Rio Tinto Group, the world's second- largest uranium producer, plans to boost output from the Rossing mine in Namibia by 38 percent and extend its life as Asian countries plan more nuclear reactors.

Rio will dig a second pit and use new processing techniques to increase annual uranium-oxide production to 5,500 metric tons in 2012, from the 4,000 tons this year, Rossing Managing Director Mike Leech said today. The London-based company intends to operate the mine beyond 2021, he said.

China and India are constructing nuclear power stations after coal, oil and gas rose to records. India plans to add 40,000 megawatts of nuclear capacity by 2020. The country said last month it would place orders for as much as 2,000 tons of uranium before the year-end to ensure supplies.

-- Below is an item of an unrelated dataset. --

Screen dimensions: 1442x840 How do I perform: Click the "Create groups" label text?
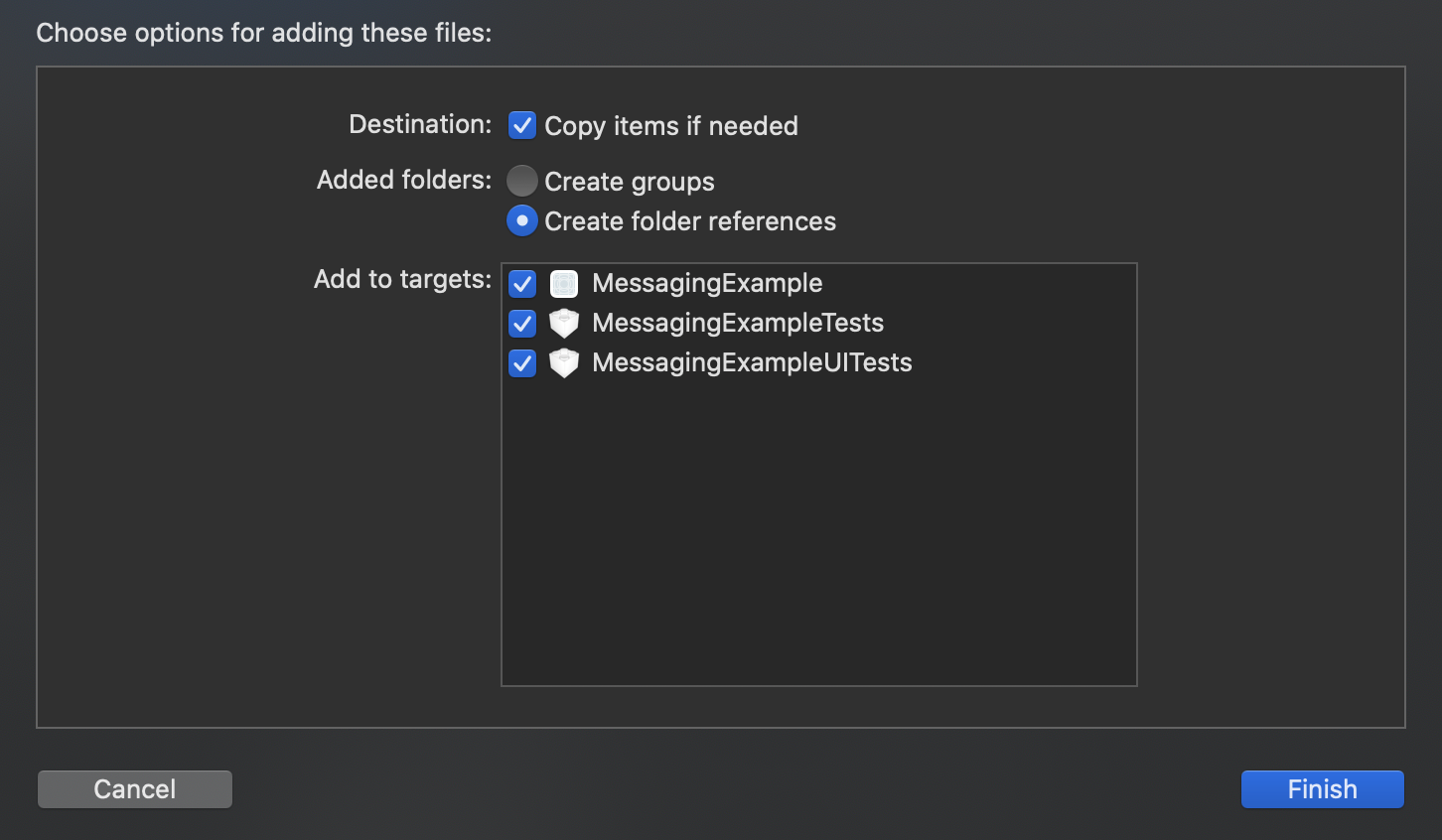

Rossing, which supplies about 7.6 percent of the world's uranium, is located 290 kilometers (180 miles) from Windhoek, the Namibian capital. It produced 3,046 tons of uranium oxide in 2007. Rio may expand existing processing plants or use so-called heap-leaching technology to boost output, Leech said in a presentation at the mine.

Heap leaching uses sulfuric acid to extract metal from ore. Trials are under way and an investment decision will be made in May. The first production using the process on stockpiled ore may come in the first quarter of 2011 and add as much as 1,000 tons of annual output, Leech said.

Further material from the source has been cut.